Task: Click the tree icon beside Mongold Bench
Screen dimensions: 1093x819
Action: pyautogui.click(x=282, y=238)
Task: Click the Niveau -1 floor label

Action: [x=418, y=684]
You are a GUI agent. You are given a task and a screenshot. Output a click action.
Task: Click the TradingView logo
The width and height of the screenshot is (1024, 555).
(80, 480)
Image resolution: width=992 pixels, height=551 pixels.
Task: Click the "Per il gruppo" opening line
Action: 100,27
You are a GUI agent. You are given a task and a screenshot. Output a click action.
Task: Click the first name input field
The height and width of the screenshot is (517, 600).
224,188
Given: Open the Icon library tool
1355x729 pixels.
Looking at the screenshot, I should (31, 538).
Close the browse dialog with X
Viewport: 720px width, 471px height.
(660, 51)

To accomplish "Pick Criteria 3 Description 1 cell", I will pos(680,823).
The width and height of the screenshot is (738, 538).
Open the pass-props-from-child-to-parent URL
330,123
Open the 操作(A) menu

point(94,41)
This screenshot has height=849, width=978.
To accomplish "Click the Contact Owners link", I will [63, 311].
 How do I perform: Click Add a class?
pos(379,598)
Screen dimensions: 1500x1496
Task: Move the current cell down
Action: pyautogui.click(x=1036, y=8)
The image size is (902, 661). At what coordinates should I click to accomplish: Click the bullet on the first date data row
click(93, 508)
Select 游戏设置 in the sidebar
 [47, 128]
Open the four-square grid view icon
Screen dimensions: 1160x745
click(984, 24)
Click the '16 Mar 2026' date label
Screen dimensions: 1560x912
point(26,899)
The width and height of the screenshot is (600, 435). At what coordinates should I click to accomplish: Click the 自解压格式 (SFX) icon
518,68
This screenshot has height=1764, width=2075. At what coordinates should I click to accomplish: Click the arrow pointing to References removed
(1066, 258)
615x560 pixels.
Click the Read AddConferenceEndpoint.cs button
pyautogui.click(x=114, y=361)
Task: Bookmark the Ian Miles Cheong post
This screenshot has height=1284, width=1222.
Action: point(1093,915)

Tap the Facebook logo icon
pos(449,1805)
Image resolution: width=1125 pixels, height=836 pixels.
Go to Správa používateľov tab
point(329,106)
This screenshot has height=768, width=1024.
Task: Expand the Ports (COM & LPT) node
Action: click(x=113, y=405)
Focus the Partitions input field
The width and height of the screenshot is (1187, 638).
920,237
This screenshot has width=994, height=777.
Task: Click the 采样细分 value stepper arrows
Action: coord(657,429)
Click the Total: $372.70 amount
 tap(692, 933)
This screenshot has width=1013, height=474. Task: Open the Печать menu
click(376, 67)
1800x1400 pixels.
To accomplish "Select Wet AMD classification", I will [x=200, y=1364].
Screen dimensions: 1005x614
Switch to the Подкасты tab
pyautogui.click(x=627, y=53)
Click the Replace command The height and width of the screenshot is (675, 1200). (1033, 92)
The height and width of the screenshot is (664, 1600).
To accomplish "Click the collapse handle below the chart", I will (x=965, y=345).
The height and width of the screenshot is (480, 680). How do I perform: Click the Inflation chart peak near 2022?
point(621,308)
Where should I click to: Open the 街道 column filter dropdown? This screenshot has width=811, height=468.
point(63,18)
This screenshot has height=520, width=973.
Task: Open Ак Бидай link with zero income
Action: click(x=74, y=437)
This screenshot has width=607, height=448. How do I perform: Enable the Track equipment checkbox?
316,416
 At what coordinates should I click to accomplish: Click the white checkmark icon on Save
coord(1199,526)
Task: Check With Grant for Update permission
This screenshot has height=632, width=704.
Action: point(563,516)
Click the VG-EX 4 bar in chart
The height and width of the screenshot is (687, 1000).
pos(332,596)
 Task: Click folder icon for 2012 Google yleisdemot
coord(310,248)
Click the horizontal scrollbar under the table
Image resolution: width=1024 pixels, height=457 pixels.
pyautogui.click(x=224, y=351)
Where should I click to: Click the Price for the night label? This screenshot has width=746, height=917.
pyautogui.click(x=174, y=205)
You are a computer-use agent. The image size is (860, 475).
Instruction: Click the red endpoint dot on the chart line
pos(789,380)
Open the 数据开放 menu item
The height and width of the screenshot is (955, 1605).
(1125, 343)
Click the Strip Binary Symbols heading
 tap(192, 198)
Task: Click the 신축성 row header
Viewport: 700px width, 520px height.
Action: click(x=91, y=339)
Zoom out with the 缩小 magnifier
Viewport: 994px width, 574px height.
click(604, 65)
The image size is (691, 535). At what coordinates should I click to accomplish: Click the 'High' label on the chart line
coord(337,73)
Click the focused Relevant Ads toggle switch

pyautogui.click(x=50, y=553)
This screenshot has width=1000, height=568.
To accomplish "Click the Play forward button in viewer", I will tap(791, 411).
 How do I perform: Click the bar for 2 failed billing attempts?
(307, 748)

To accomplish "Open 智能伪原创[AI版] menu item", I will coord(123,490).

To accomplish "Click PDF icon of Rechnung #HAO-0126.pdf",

============

*What you need to do*: Return all of the data word for word.

*Response to this exercise*:
Task: Click the tree icon beside Mongold Bench
Screen dimensions: 1093x819
Action: pyautogui.click(x=282, y=238)
Task: Click the Niveau -1 floor label

Action: [x=418, y=684]
You are a GUI agent. You are given a task and a screenshot. Output a click action.
Task: Click the TradingView logo
The width and height of the screenshot is (1024, 555).
(80, 480)
Image resolution: width=992 pixels, height=551 pixels.
Task: Click the "Per il gruppo" opening line
Action: 100,27
You are a GUI agent. You are given a task and a screenshot. Output a click action.
Task: Click the first name input field
The height and width of the screenshot is (517, 600).
224,188
Given: Open the Icon library tool
1355x729 pixels.
Looking at the screenshot, I should (31, 538).
Close the browse dialog with X
Viewport: 720px width, 471px height.
(660, 51)

To accomplish "Pick Criteria 3 Description 1 cell", I will pos(680,823).
The width and height of the screenshot is (738, 538).
Open the pass-props-from-child-to-parent URL
330,123
Open the 操作(A) menu

point(94,41)
This screenshot has height=849, width=978.
To accomplish "Click the Contact Owners link", I will [63, 311].
 How do I perform: Click Add a class?
pos(379,598)
Screen dimensions: 1500x1496
Task: Move the current cell down
Action: pyautogui.click(x=1036, y=8)
The image size is (902, 661). At what coordinates should I click to accomplish: Click the bullet on the first date data row
click(93, 508)
Select 游戏设置 in the sidebar
 [47, 128]
Open the four-square grid view icon
Screen dimensions: 1160x745
click(984, 24)
Click the '16 Mar 2026' date label
Screen dimensions: 1560x912
point(26,899)
The width and height of the screenshot is (600, 435). At what coordinates should I click to accomplish: Click the 自解压格式 (SFX) icon
518,68
This screenshot has height=1764, width=2075. At what coordinates should I click to accomplish: Click the arrow pointing to References removed
(1066, 258)
615x560 pixels.
Click the Read AddConferenceEndpoint.cs button
pyautogui.click(x=114, y=361)
Task: Bookmark the Ian Miles Cheong post
This screenshot has height=1284, width=1222.
Action: point(1093,915)

Tap the Facebook logo icon
pos(449,1805)
Image resolution: width=1125 pixels, height=836 pixels.
Go to Správa používateľov tab
point(329,106)
This screenshot has height=768, width=1024.
Task: Expand the Ports (COM & LPT) node
Action: click(x=113, y=405)
Focus the Partitions input field
The width and height of the screenshot is (1187, 638).
920,237
This screenshot has width=994, height=777.
Task: Click the 采样细分 value stepper arrows
Action: coord(657,429)
Click the Total: $372.70 amount
 tap(692, 933)
This screenshot has width=1013, height=474. Task: Open the Печать menu
click(376, 67)
1800x1400 pixels.
To accomplish "Select Wet AMD classification", I will [x=200, y=1364].
Screen dimensions: 1005x614
Switch to the Подкасты tab
pyautogui.click(x=627, y=53)
Click the Replace command The height and width of the screenshot is (675, 1200). (1033, 92)
The height and width of the screenshot is (664, 1600).
To accomplish "Click the collapse handle below the chart", I will (x=965, y=345).
The height and width of the screenshot is (480, 680). How do I perform: Click the Inflation chart peak near 2022?
point(621,308)
Where should I click to: Open the 街道 column filter dropdown? This screenshot has width=811, height=468.
point(63,18)
This screenshot has height=520, width=973.
Task: Open Ак Бидай link with zero income
Action: click(x=74, y=437)
This screenshot has width=607, height=448. How do I perform: Enable the Track equipment checkbox?
316,416
 At what coordinates should I click to accomplish: Click the white checkmark icon on Save
coord(1199,526)
Task: Check With Grant for Update permission
This screenshot has height=632, width=704.
Action: point(563,516)
Click the VG-EX 4 bar in chart
The height and width of the screenshot is (687, 1000).
pos(332,596)
 Task: Click folder icon for 2012 Google yleisdemot
coord(310,248)
Click the horizontal scrollbar under the table
Image resolution: width=1024 pixels, height=457 pixels.
pyautogui.click(x=224, y=351)
Where should I click to: Click the Price for the night label? This screenshot has width=746, height=917.
pyautogui.click(x=174, y=205)
You are a computer-use agent. The image size is (860, 475).
Instruction: Click the red endpoint dot on the chart line
pos(789,380)
Open the 数据开放 menu item
The height and width of the screenshot is (955, 1605).
(1125, 343)
Click the Strip Binary Symbols heading
 tap(192, 198)
Task: Click the 신축성 row header
Viewport: 700px width, 520px height.
Action: click(x=91, y=339)
Zoom out with the 缩小 magnifier
Viewport: 994px width, 574px height.
click(604, 65)
The image size is (691, 535). At what coordinates should I click to accomplish: Click the 'High' label on the chart line
coord(337,73)
Click the focused Relevant Ads toggle switch

pyautogui.click(x=50, y=553)
This screenshot has width=1000, height=568.
To accomplish "Click the Play forward button in viewer", I will tap(791, 411).
 How do I perform: Click the bar for 2 failed billing attempts?
(307, 748)

To accomplish "Open 智能伪原创[AI版] menu item", I will coord(123,490).

To accomplish "Click PDF icon of Rechnung #HAO-0126.pdf",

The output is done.